(Collected data)
__________

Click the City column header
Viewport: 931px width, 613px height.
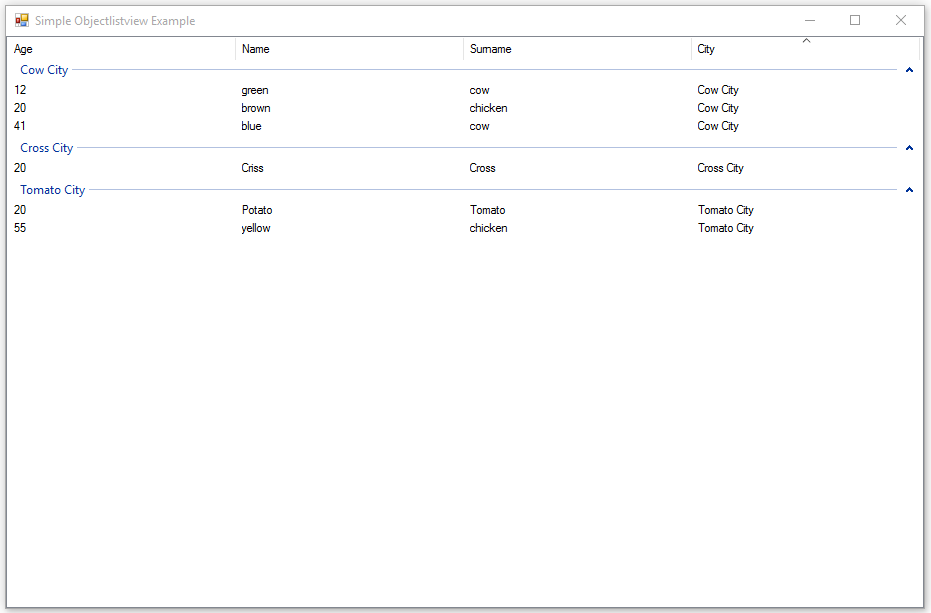(x=705, y=49)
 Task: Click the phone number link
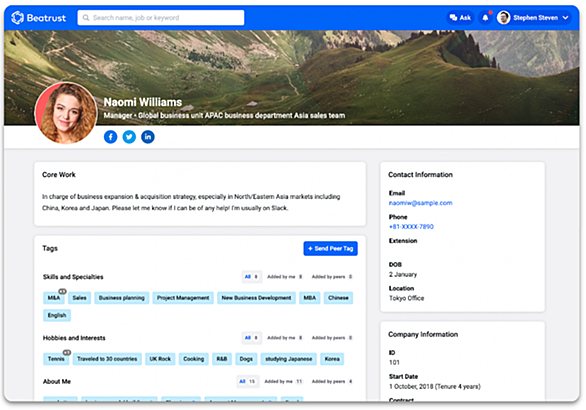pyautogui.click(x=411, y=227)
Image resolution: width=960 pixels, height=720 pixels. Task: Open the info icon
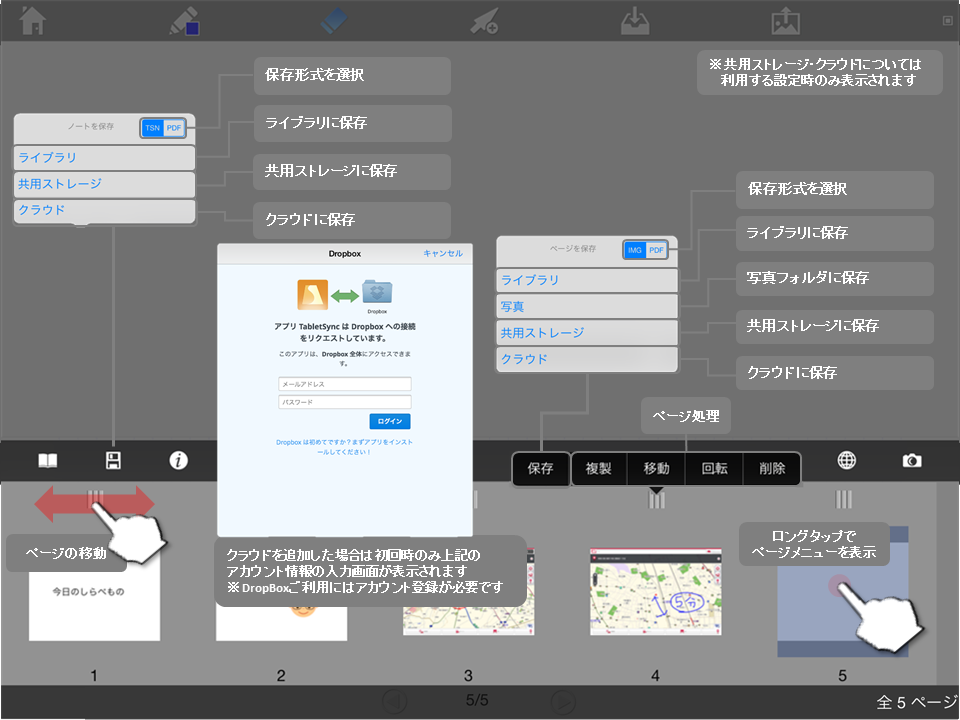tap(178, 461)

__________

HOW TO COMPLETE THIS TASK: The copy you write must hold every record verbatim and none of the pictures.

SOLUTION:
Click the City column header
Viewport: 931px width, 613px height.
(x=705, y=49)
 Task: Click the phone number link
pyautogui.click(x=411, y=227)
Image resolution: width=960 pixels, height=720 pixels. Task: Open the info icon
tap(178, 461)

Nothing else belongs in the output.